I start the actual script from php like so:

$command = 'my_script';
$pid= exec("nohup {$command} > {$logFile} & echo $!");

Then $pid contains the pid of my process and I can find out if the process is still running by checking file_exists("/proc/{$pid}").

However, here's the problem: how do I find out when the process has terminated and how long it ran when it is terminated?

Also, is there a good way to find out when the process has started? I can record the timestamp in PHP before or after I make the exec call, but that will be somewhat inaccurate.


To clarify, PHP script can't wait for shell script to finish. The shell script needs to be run in the background. I can probably wrap three commands (record time started, run my_script, record time finished) into one shell with sh -c pass it to nohup, but I would prefer the whole sequence to be atomic, so that I do not end up with only start time recorded if something goes wrong.

3 Answers 3


You'll need to get rid of the intermediary shell and start it as your direct child, probably with something like proc_open (I'm no PHP expert). Then you'll get a SIGCHLD when the child terminates. You can install a signal handler for it (pcntl_signal most likely) and in it nonblockingly (WNOHANG) wait (pcntl_waitpid ) on your child's PID and if the wait succeeds, record the time and remove the signal handler.

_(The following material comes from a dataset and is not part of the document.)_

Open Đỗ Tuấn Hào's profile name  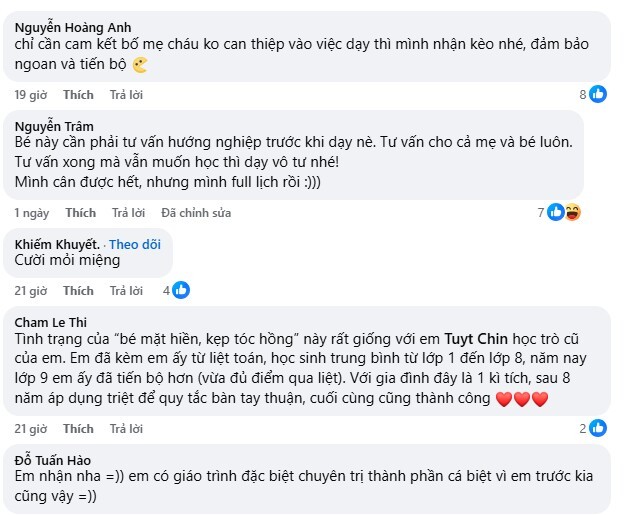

file_exists("/proc/{$pid}") is unreliable if you don't control the wait calls (if pid isn't your child) because PIDs get recycled.

  • Problem is, i need to run that script in the background. So my php script can't wait for that other script to finish. Jun 20, 2015 at 21:36
  • I said you should wait in you signal handler. Signals are asynchronous. Jun 20, 2015 at 21:38
  • proc_open won't block your script. Your script will go on and when the child process terminates, your script will get the SIGCHLD signal. You need to have a handler for that signal. In it you check whether it was truly the death of your child process by calling it with the target child's and the WNOHANG flag and if it was, you record the time of death and uninstall the handler (SIGCHLD generally means something's up with one of your child processes). Jun 20, 2015 at 21:47
  • I trust you'll be able to search the documentation (php.net/manual ; I believe) for invocation-related details. Jun 20, 2015 at 21:49
  • Do I get this correctly: PHP starts my_script as its child using proc_open, and then continues execution. At some point the child is terminated and this PHP script gets a signal and executes the proper handler. But then this means that PHP script can't stop until its child terminates (even though the waiting is non-blocking and it can do other stuff)? Jun 20, 2015 at 21:49

This seems to call for at/batch since you are using a web front end. The results can either be emailed to the user or a que which gets poled by the user (using client side javascript or just plain user based checking).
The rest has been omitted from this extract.